Activity
For each line below that includes the word "search", make a copy.
::: Data :::
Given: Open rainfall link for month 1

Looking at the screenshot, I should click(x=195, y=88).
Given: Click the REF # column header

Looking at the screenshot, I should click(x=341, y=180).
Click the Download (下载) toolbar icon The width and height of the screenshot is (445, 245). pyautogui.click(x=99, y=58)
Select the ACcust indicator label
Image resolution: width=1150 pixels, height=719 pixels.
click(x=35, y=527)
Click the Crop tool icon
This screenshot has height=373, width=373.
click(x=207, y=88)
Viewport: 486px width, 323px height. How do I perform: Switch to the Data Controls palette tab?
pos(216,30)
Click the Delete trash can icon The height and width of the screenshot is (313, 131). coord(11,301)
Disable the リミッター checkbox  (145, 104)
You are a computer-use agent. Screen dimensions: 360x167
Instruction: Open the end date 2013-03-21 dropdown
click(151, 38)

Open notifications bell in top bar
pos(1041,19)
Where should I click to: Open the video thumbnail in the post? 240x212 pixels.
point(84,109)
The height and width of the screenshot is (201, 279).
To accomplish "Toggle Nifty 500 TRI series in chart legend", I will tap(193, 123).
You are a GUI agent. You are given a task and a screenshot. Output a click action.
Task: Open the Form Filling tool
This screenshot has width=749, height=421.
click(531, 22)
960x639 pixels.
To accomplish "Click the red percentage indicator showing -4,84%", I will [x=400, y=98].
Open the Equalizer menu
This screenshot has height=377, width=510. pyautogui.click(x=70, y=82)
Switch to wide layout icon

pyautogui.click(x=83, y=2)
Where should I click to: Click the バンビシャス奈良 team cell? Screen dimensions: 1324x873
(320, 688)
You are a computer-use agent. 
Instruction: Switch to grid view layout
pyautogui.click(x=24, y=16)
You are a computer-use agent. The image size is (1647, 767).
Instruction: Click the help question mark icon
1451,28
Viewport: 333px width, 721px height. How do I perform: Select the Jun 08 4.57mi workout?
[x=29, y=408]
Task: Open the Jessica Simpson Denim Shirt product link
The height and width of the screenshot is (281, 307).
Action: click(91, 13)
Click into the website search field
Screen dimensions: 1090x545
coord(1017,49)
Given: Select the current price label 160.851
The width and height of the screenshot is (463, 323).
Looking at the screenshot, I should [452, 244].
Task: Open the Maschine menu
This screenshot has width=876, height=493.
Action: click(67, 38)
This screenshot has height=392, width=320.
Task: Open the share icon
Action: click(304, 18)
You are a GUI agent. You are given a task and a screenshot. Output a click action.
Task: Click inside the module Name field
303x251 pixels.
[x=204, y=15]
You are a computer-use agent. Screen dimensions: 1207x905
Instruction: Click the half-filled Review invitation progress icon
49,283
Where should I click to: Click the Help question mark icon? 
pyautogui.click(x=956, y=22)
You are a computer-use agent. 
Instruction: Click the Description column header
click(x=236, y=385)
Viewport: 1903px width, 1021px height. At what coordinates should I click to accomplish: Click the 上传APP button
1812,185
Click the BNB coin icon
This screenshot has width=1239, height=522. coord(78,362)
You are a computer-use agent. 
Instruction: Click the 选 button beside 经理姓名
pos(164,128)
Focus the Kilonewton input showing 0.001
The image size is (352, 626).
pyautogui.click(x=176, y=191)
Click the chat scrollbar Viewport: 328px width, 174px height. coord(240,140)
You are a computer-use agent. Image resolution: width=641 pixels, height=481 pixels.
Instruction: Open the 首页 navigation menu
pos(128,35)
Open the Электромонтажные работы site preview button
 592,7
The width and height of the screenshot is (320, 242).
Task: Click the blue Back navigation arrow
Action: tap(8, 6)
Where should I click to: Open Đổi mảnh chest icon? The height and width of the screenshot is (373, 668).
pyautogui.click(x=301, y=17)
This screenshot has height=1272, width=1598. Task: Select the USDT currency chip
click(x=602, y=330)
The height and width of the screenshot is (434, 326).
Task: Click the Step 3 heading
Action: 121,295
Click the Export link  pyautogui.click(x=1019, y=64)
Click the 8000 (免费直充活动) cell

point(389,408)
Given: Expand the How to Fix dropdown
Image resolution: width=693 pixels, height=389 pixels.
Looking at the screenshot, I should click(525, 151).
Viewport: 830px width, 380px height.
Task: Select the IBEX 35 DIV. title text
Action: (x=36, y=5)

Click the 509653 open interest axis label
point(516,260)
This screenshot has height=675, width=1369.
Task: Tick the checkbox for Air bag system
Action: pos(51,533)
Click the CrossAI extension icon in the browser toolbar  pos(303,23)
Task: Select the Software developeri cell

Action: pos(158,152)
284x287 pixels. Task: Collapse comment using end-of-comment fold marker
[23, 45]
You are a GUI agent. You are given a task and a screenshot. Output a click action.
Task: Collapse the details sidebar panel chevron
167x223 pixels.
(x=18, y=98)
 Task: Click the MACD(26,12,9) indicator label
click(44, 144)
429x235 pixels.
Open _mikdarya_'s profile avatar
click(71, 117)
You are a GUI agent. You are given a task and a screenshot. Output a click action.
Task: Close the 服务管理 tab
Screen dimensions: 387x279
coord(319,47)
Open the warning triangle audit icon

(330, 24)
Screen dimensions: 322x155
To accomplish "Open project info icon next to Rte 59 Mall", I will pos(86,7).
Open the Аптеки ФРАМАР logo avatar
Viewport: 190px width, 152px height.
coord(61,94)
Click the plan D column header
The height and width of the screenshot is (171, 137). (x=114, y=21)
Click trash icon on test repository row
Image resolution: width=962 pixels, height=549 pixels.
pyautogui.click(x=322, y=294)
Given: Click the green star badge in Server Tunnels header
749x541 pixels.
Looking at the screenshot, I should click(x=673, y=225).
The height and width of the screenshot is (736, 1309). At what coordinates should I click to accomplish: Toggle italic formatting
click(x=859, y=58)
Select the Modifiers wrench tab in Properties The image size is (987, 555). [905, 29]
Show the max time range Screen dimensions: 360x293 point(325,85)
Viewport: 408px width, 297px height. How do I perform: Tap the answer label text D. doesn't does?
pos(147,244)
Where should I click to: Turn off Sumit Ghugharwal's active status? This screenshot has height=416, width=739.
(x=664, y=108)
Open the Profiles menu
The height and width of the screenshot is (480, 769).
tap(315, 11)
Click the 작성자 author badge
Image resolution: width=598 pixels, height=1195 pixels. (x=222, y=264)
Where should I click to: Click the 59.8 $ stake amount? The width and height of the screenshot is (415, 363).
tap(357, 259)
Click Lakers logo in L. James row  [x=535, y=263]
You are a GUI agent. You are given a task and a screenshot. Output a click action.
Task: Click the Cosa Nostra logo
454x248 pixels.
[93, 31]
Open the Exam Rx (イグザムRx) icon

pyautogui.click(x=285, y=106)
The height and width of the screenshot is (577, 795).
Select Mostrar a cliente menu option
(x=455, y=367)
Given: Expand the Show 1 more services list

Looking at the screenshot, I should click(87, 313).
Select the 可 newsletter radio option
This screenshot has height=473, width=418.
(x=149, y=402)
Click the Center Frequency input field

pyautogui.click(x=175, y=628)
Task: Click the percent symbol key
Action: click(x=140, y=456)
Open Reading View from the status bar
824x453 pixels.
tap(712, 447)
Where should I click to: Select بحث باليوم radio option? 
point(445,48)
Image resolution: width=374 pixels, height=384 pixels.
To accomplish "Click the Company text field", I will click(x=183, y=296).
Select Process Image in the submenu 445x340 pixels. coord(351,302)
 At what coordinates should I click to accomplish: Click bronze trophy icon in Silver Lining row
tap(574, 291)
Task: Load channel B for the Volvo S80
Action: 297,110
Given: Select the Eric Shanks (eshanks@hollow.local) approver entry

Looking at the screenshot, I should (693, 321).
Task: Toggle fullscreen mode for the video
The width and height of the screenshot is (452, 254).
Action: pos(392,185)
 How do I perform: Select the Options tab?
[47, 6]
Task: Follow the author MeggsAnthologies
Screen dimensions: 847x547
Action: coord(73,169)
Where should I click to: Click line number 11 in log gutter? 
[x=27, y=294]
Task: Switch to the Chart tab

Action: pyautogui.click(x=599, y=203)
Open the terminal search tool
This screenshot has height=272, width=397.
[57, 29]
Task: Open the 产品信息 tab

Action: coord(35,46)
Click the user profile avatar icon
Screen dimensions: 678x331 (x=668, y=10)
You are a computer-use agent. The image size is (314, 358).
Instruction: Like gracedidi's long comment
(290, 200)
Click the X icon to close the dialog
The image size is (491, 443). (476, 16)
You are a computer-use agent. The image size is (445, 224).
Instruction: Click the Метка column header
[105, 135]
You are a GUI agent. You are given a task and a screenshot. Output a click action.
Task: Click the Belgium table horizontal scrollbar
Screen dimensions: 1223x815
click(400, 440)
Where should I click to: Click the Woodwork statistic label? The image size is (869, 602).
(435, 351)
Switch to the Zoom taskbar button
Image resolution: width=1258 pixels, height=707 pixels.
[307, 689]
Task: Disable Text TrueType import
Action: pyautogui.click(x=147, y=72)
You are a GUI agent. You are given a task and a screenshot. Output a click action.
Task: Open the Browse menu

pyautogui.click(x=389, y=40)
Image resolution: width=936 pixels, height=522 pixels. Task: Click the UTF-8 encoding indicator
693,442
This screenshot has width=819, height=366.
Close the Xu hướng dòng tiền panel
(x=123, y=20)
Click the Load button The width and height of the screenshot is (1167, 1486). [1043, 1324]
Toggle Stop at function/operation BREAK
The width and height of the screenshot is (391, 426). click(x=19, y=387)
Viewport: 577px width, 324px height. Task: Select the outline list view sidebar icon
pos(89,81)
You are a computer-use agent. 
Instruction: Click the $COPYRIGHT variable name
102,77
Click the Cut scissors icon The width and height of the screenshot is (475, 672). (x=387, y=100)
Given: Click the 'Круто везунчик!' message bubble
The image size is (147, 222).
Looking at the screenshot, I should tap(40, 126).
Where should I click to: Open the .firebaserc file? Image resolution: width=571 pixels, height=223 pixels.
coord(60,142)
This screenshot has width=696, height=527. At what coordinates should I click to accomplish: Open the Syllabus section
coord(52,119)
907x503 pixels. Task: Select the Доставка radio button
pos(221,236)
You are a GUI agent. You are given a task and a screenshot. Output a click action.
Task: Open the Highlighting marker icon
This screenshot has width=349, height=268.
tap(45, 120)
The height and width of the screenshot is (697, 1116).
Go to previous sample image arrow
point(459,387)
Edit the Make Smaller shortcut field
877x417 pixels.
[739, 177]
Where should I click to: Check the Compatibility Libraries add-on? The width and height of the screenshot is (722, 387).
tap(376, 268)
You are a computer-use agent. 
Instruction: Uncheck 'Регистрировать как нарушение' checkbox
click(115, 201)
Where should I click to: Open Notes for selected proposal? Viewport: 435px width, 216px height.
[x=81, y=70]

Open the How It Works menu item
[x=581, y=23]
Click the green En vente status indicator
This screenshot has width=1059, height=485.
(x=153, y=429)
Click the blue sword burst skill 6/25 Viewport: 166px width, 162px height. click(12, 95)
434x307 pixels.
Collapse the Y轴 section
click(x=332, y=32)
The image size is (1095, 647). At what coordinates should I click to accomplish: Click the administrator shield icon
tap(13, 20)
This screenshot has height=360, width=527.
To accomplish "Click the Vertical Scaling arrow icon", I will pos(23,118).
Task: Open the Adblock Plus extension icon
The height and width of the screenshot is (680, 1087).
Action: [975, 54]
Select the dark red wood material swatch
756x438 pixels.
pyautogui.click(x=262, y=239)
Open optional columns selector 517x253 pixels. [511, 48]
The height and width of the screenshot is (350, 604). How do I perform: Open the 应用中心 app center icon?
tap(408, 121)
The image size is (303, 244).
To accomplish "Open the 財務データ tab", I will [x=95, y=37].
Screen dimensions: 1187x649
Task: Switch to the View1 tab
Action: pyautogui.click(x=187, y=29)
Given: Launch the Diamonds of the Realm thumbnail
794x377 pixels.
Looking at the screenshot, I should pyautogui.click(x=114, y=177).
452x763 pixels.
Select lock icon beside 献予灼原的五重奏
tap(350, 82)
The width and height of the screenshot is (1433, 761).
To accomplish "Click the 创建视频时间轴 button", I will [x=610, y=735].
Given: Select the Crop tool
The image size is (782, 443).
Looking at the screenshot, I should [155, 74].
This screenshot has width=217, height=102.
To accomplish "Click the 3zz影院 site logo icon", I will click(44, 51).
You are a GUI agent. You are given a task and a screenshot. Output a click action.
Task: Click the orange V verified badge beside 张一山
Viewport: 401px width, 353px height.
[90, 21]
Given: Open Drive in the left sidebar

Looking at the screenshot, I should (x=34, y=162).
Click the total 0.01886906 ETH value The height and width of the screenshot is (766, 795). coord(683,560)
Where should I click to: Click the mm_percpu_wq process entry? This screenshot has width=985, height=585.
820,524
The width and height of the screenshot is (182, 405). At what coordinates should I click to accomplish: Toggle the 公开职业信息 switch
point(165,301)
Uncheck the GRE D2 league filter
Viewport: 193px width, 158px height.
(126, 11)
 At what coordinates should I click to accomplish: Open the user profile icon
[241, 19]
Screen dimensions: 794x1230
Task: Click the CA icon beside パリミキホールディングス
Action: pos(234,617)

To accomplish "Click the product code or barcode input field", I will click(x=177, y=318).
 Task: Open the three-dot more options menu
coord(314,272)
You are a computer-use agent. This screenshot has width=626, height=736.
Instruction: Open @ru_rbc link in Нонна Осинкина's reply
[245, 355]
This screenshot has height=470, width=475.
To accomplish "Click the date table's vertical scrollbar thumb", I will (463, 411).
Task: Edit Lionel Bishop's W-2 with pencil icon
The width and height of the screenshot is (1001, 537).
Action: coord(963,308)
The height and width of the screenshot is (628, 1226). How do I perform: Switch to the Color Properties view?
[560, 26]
:::
Solution to the problem
Click into the website search field
Open the terminal search tool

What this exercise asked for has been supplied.